▶ Sağlanan metin
--------------------------------

Abbas Bilgili


Sığlık...


Birkaç gün önce gazetenin birinde küçük bir haber dikkatimi çekti. Birkaç satırlık bu küçük haber üzerine düşündüm ve aslında çok önemli bir haber olduğu kanısına vardım.

Habere göre, Türkiye'de her yıl ortalama 500 kişi sığ suya balıklama atladığı için boynunu kırıyormuş. Bunların yarısı yaşamını yitiriyor, hayatta kalanların çoğu da felç oluyormuş (04.08.2017, Hürriyet).

Bu haberdeki “sığ” kavramı beni derin derin düşündürdü. “Sığ” kelimesi “derin”in zıddıdır. Yani “derin olmayan, yüzeysel” anlamına geliyor.

Düşünmeden, derin olmayan suya balıklama atlayan kişinin boynunu kırması normaldir. Bu sonuç, yapılan eylemin doğal sonucudur.

Mesela öküzler hiçbir zaman sığ suya balıklama atlamaz, boyunlarını da kırmazlar. Öküzler düşünme yeteneği olmadığı halde, bu “öküzlüğü” yapmazken, düşünme yeteneği olduğu “varsayılan” insan nasıl olur da, öküzün dahi yapmadığını yapar?

Bu derin sorunun cevabını araştırmak gerekmez mi? Bu sorunun cevabı aslında ülkemizin önemli bir sorununa götürecektir bizi.

Lütfen biraz düşünelim. Milli Eğitimimiz TEOG sınavında 15 bin kişinin birinci olmasıyla övünüyor, ama aynı öğrenciler uluslararası standarttaki PISA sınavında dökülüyor. Dünyada 72 ülke içinde 50’inci sırada olduğumuzu görünce  aslında eğitim sistemimizin ne kadar “sığ” olduğunu anlıyoruz!

--------------------------------

▶ Gereksinim 1
Sığlık yazısında "Habere göre, Türkiye'de" ifadesinden "oluyormuş (04.08.2017, Hürriyet)." ifadesine kadar olan her şeyi aynen yazın.

--------------------------------

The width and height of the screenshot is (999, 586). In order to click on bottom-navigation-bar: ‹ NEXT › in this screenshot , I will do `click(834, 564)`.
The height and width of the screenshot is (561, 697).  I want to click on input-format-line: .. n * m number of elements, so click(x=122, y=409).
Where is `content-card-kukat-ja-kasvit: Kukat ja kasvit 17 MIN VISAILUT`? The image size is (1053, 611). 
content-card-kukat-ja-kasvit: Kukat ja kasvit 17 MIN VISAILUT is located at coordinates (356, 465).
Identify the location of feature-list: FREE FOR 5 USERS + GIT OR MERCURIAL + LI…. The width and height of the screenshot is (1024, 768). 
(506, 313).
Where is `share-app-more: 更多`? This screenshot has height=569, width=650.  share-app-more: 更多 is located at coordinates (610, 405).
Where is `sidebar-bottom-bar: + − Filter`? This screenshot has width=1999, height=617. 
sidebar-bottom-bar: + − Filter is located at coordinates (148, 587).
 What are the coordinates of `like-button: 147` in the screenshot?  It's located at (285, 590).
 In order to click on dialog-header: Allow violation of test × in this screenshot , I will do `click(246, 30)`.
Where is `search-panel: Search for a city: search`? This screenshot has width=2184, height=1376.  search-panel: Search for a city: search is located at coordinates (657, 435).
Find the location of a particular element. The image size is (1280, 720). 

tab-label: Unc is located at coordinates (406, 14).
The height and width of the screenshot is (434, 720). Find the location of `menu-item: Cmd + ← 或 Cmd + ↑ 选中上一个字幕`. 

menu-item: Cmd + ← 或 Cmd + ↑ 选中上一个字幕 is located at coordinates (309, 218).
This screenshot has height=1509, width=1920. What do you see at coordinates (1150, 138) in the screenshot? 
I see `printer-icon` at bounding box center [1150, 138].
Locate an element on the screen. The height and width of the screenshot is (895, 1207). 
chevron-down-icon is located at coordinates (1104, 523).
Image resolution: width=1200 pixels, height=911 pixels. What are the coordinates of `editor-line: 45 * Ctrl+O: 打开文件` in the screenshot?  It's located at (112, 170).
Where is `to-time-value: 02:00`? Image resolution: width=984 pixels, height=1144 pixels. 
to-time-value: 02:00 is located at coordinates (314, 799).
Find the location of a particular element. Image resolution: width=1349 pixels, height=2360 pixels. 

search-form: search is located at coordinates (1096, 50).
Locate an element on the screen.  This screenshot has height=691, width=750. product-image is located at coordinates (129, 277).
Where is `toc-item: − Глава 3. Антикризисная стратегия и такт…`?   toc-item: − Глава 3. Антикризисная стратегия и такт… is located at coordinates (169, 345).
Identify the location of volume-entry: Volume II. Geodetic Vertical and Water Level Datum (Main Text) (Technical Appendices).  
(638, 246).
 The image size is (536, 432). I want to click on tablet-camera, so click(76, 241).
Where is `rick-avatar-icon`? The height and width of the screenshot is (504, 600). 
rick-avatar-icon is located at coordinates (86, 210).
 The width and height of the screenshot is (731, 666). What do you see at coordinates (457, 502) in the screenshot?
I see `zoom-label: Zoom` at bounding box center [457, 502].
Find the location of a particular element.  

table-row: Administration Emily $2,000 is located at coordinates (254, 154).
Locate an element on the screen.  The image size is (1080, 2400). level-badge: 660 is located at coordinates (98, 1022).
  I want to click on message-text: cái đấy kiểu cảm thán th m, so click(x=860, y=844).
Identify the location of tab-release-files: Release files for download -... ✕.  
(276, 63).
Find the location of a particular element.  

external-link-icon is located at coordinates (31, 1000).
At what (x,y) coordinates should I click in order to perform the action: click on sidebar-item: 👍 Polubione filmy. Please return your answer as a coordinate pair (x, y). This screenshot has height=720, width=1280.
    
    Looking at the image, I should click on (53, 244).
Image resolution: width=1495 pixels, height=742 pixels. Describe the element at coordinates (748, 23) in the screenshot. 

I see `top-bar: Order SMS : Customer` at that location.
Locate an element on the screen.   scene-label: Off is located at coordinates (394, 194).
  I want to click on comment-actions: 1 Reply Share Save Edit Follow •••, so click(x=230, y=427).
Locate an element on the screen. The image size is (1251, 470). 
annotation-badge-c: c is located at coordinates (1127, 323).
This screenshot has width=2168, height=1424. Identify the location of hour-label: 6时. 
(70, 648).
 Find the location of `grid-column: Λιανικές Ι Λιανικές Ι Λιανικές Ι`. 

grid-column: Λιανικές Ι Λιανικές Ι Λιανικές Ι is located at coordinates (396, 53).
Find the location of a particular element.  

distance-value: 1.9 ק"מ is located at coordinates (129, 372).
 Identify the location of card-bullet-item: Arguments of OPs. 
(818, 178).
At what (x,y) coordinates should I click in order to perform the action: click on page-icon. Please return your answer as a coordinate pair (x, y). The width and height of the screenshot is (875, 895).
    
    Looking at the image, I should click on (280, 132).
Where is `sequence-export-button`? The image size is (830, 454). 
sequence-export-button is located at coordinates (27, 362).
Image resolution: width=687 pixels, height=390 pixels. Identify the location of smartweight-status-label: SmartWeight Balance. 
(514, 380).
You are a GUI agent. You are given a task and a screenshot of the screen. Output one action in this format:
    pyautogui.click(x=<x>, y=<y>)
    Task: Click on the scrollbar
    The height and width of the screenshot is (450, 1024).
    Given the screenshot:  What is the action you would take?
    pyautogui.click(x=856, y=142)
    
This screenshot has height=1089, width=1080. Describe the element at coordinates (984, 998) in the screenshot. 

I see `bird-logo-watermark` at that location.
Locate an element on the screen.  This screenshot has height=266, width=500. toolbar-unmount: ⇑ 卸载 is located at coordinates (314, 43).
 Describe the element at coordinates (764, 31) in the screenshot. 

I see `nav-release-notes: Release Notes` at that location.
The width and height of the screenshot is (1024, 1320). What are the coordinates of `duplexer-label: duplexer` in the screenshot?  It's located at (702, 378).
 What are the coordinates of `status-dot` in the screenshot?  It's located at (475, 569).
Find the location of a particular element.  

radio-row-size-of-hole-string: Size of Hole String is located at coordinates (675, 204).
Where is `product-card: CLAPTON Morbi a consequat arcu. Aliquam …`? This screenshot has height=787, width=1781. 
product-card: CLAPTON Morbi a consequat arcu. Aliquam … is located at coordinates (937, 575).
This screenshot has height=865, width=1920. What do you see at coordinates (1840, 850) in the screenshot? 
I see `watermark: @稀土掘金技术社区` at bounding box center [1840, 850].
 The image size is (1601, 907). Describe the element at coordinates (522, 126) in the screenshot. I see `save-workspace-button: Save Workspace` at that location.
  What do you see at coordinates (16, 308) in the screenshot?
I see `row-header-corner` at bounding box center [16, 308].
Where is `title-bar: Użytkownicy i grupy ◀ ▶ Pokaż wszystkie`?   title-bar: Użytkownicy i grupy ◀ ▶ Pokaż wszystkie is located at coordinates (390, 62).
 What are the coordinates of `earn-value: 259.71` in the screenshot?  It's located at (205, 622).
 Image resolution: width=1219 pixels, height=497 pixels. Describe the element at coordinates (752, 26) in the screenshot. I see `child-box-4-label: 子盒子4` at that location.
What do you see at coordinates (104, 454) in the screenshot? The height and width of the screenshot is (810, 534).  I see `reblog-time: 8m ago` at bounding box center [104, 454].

--------------------------------

▶ Gereksinim 2
Sağlanan satırlarda "This screenshot has height=1089, width=1080." ifadesini içeren satırdan satırların sonuna kadar olan her şeyde "Where is" ifadesini "Find" olarak değiştirin, başka hiçbir şeye dokunmayın. Yalnızca bu aralığı verin.

▶ Görev yanıtı 1
Habere göre, Türkiye'de her yıl ortalama 500 kişi sığ suya balıklama atladığı için boynunu kırıyormuş. Bunların yarısı yaşamını yitiriyor, hayatta kalanların çoğu da felç oluyormuş (04.08.2017, Hürriyet).

▶ Görev yanıtı 2
This screenshot has height=1089, width=1080. Describe the element at coordinates (984, 998) in the screenshot. 

I see `bird-logo-watermark` at that location.
Locate an element on the screen.  This screenshot has height=266, width=500. toolbar-unmount: ⇑ 卸载 is located at coordinates (314, 43).
 Describe the element at coordinates (764, 31) in the screenshot. 

I see `nav-release-notes: Release Notes` at that location.
The width and height of the screenshot is (1024, 1320). What are the coordinates of `duplexer-label: duplexer` in the screenshot?  It's located at (702, 378).
 What are the coordinates of `status-dot` in the screenshot?  It's located at (475, 569).
Find the location of a particular element.  

radio-row-size-of-hole-string: Size of Hole String is located at coordinates (675, 204).
Find `product-card: CLAPTON Morbi a consequat arcu. Aliquam …`? This screenshot has height=787, width=1781. 
product-card: CLAPTON Morbi a consequat arcu. Aliquam … is located at coordinates (937, 575).
This screenshot has height=865, width=1920. What do you see at coordinates (1840, 850) in the screenshot? 
I see `watermark: @稀土掘金技术社区` at bounding box center [1840, 850].
 The image size is (1601, 907). Describe the element at coordinates (522, 126) in the screenshot. I see `save-workspace-button: Save Workspace` at that location.
  What do you see at coordinates (16, 308) in the screenshot?
I see `row-header-corner` at bounding box center [16, 308].
Find `title-bar: Użytkownicy i grupy ◀ ▶ Pokaż wszystkie`?   title-bar: Użytkownicy i grupy ◀ ▶ Pokaż wszystkie is located at coordinates (390, 62).
 What are the coordinates of `earn-value: 259.71` in the screenshot?  It's located at (205, 622).
 Image resolution: width=1219 pixels, height=497 pixels. Describe the element at coordinates (752, 26) in the screenshot. I see `child-box-4-label: 子盒子4` at that location.
What do you see at coordinates (104, 454) in the screenshot? The height and width of the screenshot is (810, 534).  I see `reblog-time: 8m ago` at bounding box center [104, 454].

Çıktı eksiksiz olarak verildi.